もしかするとちゃんと理解されているので,大事件があっても当該マスコミ企業の大株主(特に長者番付にも名前が出ている有名人など)が株主となっている企業が事件を起こしたような場合には,マスコミなどにもあまり騒がれないのかもしれません。
これは,明らかにマスコミにおける「公平な報道」の原則に反するわけですが,人間がやる報道ですので,不公平や不公正が混じってしまうのはむしろ当然のことでしょう。おそらく新聞やテレビなどにまじめに耳を傾けようとすることのほうが最初から間違っているのでしょう。

というわけで,最近では新聞やテレビの報道にはほとんど一切と言ってよいほど目を通さなくなってしまいました。
新聞やテレビなどではなく別のチャネルからもっと精度の高い情報をいくらでも入手可能ですしね。
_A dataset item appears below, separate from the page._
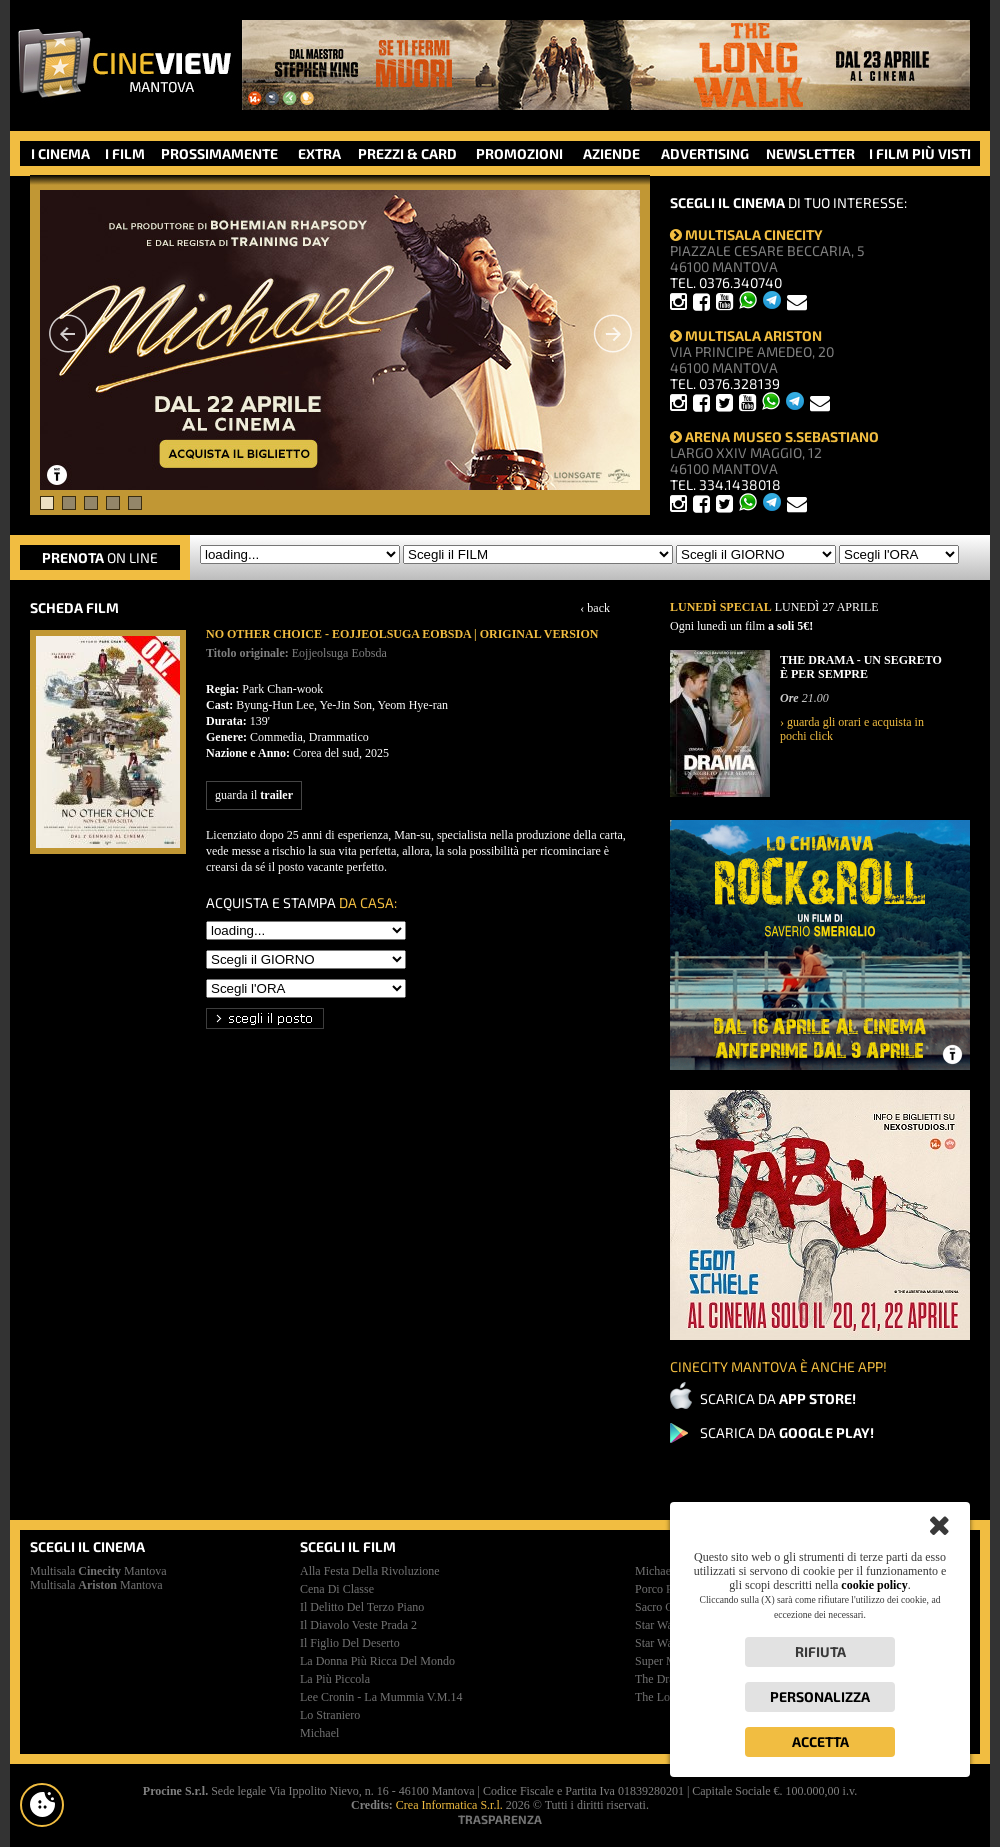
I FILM (125, 153)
Posted by: 夏井高人 | 2005.05.18 08:52

夏井先生、こめんとありがとうございます。

> 失敗した人に経営を続けさせるかどうかは,(株式会社の場合には)基本的には株主が決めるべきことなので,経営者自身または他の取締役などが自分から意見を言ったり,世間が騒いだりすべき性質のものではないかもしれません。

その通りですね。

ただ、現在の制度では、経営者としての的確性があるかどうかを株主が知るのが非常に困難な状況ですので、できたら適性テストなどの結果を公表したらよいのかもしれません。

 トラックや電車の運転手になる時には、適正テストをうけるという話を聞いたことがあります。
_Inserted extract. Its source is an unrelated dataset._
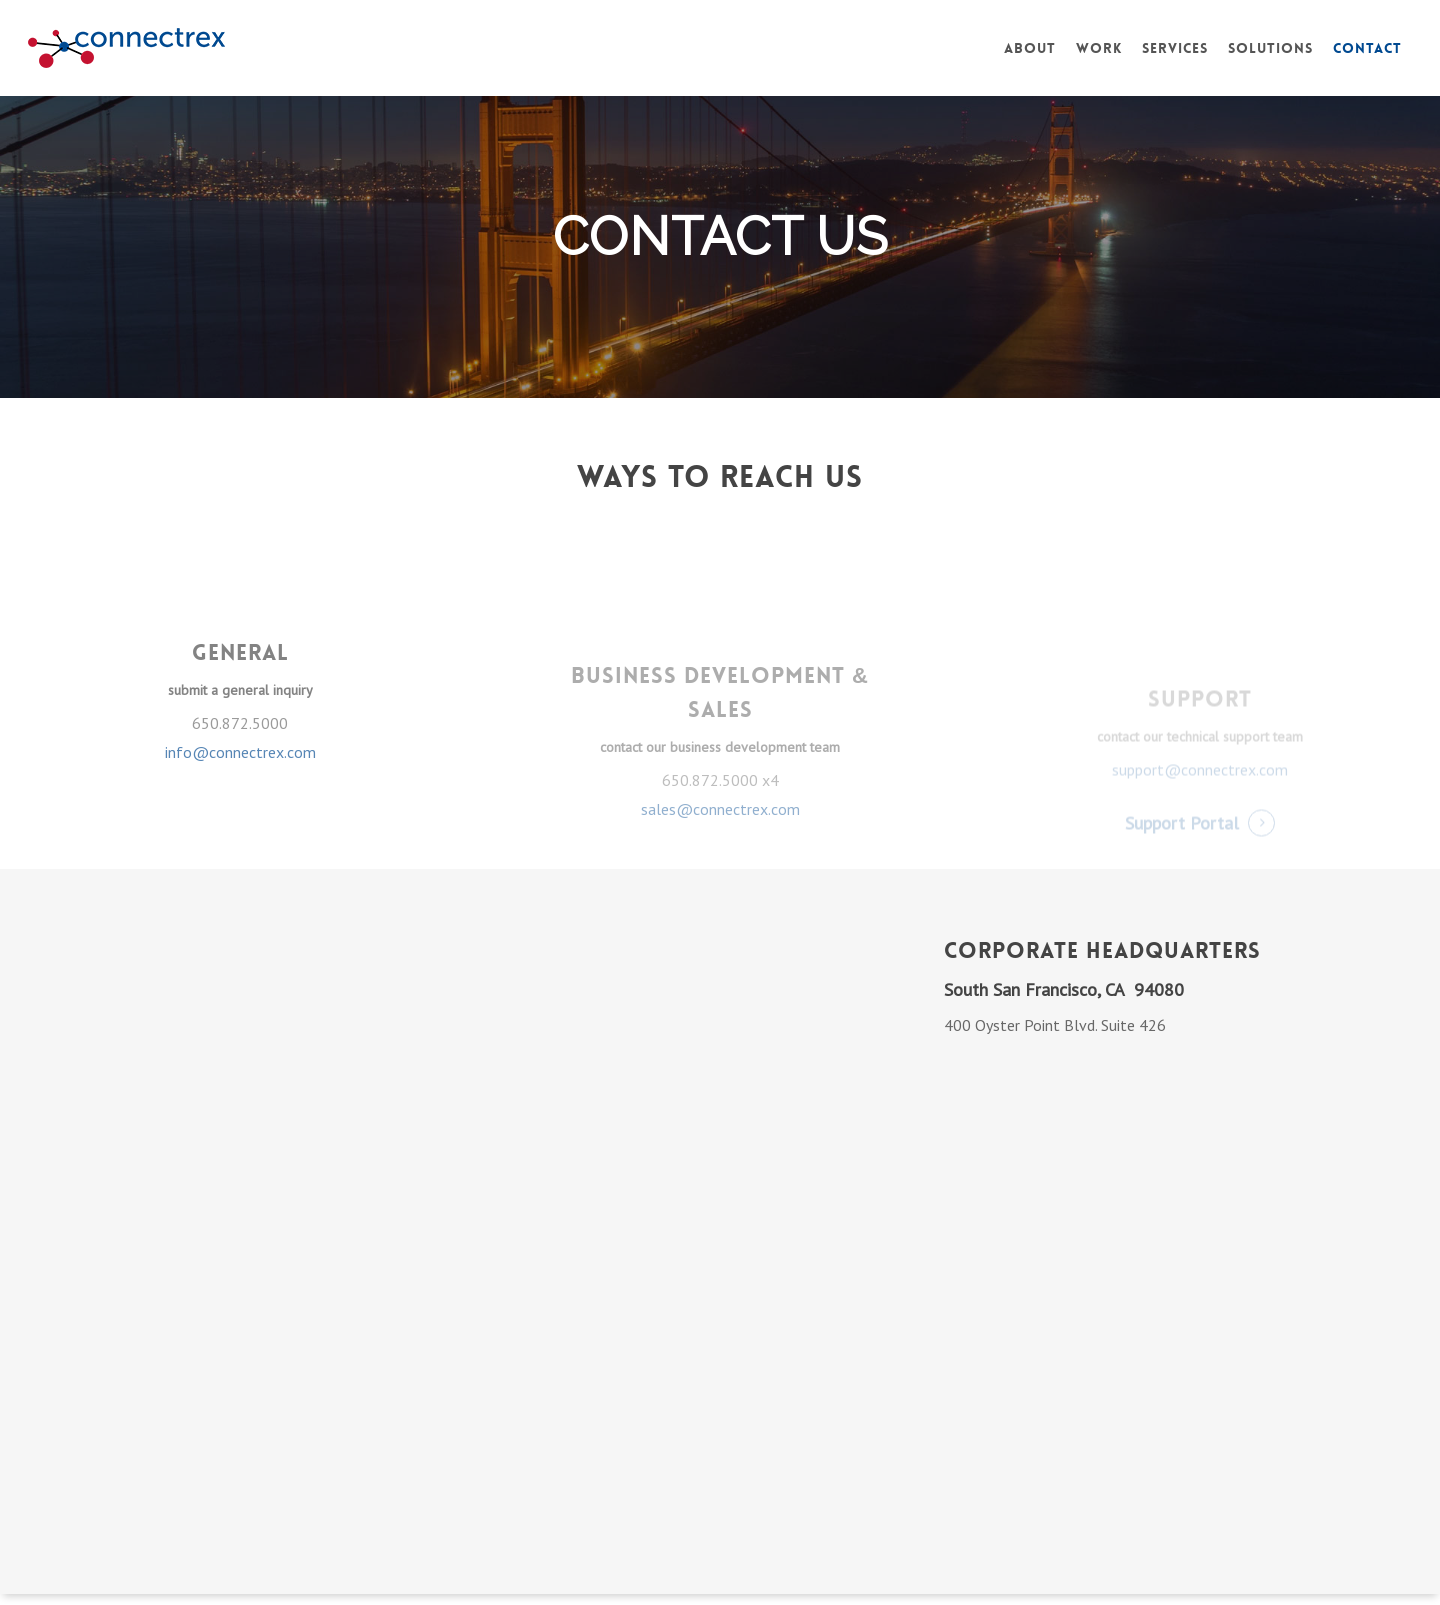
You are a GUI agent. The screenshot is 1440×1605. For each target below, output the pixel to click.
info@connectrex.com (240, 791)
Posted by: 丸山満彦 | 2005.05.18 14:57

丸山 様

夏井です。

適正テストは「ちょっと・・・」という感じがしますね。^^;

でも,企業の経営方針,財務状況を含む経営状況,新製品や新サービスの開発状況など,経営者としてしっかりやっているかどうかを判断する際に必要な情報はきちんと開示すべきでしょうね。

現行の商法及び改正商法でもそこらへんのあたりがまだまだ不十分なのではないかと思います。

同じことは,国務大臣についても言えると思います。もっと明確で詳細な情報開示が必要でしょう。